From mboxrd@z Thu Jan  1 00:00:00 1970
From: Alan Jenkins <alan-jenkins@tuffmail.co.uk>
Date: Thu, 28 May 2009 16:59:06 +0000
Subject: [PATCH] queue-export: fix crash
Message-Id: <4A1EC2DA.8030307@tuffmail.co.uk>
List-Id: <linux-hotplug.vger.kernel.org>
MIME-Version: 1.0
Content-Type: text/plain; charset="us-ascii"
Content-Transfer-Encoding: 7bit
To: linux-hotplug@vger.kernel.org

The math in skip_to() was the wrong way round and allocated a
variable size array on the stack with a massively negative size.

Signed-off-by: Alan Jenkins <alan-jenkins@tuffmail.co.uk>
---
 udev/lib/libudev-queue-export.c |    4 ++--
 1 files changed, 2 insertions(+), 2 deletions(-)

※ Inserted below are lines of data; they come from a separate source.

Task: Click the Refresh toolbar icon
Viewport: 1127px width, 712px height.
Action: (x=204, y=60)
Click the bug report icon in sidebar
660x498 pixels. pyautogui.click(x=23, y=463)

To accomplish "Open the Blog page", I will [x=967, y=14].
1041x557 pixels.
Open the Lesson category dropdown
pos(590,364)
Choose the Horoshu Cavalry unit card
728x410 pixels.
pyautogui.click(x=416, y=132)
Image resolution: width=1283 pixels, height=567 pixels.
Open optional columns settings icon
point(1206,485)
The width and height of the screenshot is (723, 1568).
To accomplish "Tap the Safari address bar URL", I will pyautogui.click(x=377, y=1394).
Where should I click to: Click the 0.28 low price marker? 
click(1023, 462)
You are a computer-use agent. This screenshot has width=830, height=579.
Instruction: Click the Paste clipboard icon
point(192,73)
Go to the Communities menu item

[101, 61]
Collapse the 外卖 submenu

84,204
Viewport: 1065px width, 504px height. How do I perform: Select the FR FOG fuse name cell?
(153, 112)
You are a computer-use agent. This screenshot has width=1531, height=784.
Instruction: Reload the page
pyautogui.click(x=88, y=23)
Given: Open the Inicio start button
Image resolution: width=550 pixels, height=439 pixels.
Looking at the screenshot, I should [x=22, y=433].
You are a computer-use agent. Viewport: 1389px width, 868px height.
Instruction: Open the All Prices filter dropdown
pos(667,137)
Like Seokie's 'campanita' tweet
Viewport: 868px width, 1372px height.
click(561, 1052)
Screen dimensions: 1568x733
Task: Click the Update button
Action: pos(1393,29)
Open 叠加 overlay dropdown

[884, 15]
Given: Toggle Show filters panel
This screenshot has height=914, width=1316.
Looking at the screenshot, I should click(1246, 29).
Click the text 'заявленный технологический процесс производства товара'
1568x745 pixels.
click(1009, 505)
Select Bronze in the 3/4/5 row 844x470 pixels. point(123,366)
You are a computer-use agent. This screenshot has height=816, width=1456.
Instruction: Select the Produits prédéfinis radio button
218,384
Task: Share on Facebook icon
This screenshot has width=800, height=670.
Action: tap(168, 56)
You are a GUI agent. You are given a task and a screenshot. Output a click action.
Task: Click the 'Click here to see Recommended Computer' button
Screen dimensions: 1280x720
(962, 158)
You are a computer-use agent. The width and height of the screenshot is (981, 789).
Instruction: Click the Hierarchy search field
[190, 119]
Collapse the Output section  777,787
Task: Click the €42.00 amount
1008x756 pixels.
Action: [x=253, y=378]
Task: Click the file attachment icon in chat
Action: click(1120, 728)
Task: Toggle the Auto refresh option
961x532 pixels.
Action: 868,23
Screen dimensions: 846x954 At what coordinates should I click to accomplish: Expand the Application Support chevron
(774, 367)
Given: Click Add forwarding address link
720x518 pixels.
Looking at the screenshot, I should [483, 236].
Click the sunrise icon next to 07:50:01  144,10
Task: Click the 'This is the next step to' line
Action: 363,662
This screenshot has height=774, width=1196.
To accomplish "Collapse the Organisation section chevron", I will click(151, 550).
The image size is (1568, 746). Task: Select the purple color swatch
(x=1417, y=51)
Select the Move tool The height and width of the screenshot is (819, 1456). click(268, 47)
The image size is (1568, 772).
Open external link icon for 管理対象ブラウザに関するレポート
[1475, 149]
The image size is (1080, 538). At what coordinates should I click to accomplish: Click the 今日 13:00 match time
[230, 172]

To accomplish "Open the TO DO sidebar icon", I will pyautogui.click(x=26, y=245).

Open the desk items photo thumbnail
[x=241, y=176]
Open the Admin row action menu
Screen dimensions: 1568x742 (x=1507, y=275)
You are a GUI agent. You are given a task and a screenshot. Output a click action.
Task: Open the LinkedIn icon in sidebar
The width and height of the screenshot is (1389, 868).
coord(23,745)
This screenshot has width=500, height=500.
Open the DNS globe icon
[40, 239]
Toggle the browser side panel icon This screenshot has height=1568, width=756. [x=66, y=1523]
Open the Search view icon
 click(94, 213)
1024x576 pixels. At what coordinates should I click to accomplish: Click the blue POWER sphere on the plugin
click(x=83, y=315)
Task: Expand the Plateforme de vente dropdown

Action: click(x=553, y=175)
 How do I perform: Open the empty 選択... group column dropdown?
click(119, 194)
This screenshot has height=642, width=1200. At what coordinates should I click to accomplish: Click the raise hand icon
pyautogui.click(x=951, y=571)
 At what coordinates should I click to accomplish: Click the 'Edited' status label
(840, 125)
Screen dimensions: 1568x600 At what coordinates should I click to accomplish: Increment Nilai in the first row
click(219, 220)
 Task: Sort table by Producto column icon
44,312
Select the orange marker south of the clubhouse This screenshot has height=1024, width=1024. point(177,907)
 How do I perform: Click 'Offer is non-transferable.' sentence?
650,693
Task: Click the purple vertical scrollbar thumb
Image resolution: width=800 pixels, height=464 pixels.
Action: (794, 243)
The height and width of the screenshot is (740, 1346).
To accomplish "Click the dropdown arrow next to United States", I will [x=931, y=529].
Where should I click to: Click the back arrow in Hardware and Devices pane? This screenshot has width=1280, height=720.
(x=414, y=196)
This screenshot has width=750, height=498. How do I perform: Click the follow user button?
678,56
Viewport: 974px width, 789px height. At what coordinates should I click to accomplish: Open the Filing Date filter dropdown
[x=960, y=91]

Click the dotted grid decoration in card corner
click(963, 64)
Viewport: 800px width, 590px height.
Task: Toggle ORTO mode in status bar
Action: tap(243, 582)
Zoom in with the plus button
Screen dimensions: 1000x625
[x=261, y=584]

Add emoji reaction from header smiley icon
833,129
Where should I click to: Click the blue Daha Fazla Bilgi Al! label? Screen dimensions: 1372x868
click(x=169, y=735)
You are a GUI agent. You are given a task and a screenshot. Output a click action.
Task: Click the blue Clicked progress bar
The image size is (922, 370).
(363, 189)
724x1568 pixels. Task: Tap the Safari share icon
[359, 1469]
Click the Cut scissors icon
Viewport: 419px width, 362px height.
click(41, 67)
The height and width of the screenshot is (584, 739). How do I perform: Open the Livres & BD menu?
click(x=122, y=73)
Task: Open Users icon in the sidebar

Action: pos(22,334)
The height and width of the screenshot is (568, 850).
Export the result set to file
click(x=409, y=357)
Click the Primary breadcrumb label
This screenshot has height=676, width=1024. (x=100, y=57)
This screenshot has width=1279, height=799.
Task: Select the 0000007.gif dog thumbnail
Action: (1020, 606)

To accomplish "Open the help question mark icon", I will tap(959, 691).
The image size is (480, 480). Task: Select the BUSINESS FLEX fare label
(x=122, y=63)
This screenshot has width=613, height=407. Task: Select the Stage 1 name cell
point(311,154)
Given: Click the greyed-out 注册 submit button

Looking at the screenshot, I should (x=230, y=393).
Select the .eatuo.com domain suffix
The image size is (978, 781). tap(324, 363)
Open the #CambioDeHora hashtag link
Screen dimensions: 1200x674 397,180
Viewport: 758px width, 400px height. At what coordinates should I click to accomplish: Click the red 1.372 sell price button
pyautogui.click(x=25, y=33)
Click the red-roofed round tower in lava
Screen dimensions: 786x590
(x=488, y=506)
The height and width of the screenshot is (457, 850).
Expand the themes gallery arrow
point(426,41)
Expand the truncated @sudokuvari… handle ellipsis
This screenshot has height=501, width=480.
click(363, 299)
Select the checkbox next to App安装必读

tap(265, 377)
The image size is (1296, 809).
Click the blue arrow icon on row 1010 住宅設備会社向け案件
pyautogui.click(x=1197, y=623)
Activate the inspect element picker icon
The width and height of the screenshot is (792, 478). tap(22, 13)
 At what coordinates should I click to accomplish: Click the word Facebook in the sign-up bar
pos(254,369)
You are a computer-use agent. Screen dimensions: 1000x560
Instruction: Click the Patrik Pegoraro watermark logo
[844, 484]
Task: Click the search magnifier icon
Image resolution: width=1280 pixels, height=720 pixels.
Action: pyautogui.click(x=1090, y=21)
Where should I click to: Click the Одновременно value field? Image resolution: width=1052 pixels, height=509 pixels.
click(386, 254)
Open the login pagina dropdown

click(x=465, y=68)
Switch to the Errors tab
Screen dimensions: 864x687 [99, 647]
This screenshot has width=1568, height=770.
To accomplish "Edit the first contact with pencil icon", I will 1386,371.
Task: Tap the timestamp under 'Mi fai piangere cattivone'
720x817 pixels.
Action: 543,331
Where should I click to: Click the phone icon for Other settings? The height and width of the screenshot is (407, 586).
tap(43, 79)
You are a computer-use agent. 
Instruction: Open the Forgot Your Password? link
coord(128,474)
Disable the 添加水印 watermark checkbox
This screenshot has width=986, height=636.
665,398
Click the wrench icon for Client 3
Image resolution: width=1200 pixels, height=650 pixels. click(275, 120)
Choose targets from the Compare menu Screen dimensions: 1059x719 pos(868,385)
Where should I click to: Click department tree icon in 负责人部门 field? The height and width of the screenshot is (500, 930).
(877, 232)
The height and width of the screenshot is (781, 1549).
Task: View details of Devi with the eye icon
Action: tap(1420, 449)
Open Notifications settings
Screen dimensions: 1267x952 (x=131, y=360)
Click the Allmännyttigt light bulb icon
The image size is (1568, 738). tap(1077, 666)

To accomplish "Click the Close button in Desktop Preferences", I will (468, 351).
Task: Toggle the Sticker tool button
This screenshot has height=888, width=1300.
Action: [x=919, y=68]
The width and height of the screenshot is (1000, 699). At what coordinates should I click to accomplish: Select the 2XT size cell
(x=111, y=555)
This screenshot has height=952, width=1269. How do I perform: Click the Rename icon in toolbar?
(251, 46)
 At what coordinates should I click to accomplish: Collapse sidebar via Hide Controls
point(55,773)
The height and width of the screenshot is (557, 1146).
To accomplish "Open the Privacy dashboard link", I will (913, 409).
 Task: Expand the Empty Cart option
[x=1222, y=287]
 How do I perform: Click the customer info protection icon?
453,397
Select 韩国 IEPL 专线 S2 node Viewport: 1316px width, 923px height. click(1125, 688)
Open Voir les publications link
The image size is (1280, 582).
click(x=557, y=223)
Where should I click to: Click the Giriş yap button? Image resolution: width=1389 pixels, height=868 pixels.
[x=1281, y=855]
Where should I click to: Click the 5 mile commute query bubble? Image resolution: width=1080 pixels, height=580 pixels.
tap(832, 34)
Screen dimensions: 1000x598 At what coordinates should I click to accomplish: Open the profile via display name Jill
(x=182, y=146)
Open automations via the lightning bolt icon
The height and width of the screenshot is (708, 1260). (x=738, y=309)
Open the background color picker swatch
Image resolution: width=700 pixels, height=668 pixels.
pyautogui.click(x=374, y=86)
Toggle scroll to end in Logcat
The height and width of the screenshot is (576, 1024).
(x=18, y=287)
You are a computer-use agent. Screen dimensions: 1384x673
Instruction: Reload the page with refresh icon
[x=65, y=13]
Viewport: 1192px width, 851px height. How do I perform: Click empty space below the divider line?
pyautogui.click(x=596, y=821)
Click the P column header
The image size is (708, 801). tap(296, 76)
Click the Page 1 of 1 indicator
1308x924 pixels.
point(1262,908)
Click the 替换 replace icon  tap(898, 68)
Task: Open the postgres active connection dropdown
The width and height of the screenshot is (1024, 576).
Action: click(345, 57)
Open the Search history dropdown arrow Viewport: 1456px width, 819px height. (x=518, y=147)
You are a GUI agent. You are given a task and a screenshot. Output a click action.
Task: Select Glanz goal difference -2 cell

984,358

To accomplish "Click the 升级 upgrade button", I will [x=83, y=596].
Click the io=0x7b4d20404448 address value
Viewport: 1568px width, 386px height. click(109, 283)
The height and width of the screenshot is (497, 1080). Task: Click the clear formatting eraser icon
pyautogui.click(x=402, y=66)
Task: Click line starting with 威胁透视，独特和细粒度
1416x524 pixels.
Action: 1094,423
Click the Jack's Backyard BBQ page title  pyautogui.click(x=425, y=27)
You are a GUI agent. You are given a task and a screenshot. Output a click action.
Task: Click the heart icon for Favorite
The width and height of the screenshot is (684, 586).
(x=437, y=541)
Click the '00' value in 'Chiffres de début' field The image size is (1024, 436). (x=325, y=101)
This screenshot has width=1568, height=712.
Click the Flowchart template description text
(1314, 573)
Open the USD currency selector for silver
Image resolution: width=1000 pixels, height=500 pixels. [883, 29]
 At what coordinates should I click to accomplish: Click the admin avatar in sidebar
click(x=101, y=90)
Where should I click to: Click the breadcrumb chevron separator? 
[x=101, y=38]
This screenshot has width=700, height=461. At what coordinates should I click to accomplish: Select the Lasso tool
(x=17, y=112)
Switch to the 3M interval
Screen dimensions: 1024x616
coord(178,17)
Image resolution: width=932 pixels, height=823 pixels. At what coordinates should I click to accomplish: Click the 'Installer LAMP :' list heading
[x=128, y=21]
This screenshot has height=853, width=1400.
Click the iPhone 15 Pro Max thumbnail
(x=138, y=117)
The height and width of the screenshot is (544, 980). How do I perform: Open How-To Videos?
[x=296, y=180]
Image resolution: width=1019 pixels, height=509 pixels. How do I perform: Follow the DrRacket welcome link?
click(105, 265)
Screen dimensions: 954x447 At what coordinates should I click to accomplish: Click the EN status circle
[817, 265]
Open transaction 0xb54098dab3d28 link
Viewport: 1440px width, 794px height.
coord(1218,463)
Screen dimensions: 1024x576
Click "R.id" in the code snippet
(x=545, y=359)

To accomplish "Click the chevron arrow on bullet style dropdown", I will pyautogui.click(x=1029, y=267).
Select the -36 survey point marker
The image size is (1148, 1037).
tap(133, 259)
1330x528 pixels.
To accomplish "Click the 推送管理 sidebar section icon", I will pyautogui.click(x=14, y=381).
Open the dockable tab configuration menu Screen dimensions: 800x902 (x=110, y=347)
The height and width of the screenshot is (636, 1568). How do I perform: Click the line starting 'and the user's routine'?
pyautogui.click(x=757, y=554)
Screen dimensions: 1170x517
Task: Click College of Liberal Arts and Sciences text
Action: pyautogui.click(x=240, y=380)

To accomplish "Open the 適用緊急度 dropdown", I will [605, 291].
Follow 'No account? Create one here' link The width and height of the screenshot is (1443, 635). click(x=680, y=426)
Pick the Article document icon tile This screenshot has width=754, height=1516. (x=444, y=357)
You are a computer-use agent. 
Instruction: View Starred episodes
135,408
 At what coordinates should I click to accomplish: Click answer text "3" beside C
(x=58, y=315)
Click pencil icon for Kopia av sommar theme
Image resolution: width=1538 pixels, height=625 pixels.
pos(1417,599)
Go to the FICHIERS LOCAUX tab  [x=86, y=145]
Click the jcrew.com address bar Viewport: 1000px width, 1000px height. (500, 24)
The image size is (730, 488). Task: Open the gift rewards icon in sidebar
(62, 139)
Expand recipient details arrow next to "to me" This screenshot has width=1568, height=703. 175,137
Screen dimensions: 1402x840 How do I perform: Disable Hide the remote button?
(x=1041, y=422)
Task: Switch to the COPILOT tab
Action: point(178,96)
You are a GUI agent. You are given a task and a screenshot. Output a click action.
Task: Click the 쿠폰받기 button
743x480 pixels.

diff --git a/udev/lib/libudev-queue-export.c b/udev/lib/libudev-queue-export.c
index ddb1974..a36ff51 100644
--- a/udev/lib/libudev-queue-export.c
+++ b/udev/lib/libudev-queue-export.c
@@ -115,8 +115,8 @@ static int skip_to(FILE *file, long offset)
 
 	/* fseek may drop buffered data, avoid it for small seeks */
 	old_offset = ftell(file);
-	if (offset > old_offset && old_offset - offset <= BUFSIZ) {
-		size_t skip_bytes = old_offset - offset;
+	if (offset > old_offset && offset - old_offset <= BUFSIZ) {
+		size_t skip_bytes = offset - old_offset;
 		char buf[skip_bytes];
 
 		if (fread(buf, skip_bytes, 1, file) != skip_bytes)
-- 
1.5.4.3